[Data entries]
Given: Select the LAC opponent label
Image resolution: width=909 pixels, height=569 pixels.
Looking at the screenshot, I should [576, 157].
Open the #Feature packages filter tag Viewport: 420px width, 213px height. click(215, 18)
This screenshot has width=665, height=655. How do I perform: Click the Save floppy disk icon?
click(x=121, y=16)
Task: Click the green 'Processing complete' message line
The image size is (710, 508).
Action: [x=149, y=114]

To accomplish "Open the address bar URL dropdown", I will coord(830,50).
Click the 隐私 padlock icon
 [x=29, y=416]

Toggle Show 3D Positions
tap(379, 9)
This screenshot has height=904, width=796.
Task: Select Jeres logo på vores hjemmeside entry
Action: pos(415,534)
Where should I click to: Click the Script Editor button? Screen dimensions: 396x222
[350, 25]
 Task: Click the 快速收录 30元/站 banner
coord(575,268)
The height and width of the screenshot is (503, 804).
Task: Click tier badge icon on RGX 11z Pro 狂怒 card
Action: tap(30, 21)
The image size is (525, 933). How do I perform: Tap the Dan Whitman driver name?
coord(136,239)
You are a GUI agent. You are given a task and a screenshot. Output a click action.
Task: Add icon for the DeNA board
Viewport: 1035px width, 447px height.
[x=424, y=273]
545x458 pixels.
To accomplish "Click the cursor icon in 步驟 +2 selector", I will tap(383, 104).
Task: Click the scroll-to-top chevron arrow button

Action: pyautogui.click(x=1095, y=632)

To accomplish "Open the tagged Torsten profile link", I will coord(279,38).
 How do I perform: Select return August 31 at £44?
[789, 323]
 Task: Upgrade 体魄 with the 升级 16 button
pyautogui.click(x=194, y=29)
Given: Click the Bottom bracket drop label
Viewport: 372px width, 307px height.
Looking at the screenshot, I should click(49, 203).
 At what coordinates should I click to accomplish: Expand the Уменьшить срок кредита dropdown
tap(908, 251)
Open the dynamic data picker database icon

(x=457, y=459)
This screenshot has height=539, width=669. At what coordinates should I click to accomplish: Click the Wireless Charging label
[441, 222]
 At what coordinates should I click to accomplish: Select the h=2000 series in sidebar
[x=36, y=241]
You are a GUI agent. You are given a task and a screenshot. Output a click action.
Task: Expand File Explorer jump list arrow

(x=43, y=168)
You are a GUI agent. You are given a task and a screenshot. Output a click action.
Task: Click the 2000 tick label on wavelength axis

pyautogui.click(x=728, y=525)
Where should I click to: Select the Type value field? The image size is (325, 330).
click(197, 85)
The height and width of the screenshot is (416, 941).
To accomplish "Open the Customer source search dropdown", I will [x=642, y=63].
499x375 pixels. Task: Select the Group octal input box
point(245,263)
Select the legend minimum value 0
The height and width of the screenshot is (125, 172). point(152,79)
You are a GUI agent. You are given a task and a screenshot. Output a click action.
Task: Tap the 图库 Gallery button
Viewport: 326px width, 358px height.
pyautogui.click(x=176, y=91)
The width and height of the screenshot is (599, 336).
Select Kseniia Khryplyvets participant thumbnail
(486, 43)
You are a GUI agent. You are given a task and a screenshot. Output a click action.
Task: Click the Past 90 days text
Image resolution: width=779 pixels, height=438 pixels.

Task statement
Please copy every line in the entries where "will" appears.

Response
To accomplish "Open the address bar URL dropdown", I will coord(830,50).
To accomplish "Click the cursor icon in 步驟 +2 selector", I will tap(383, 104).
To accomplish "Open the tagged Torsten profile link", I will coord(279,38).
To accomplish "Open the Customer source search dropdown", I will [x=642, y=63].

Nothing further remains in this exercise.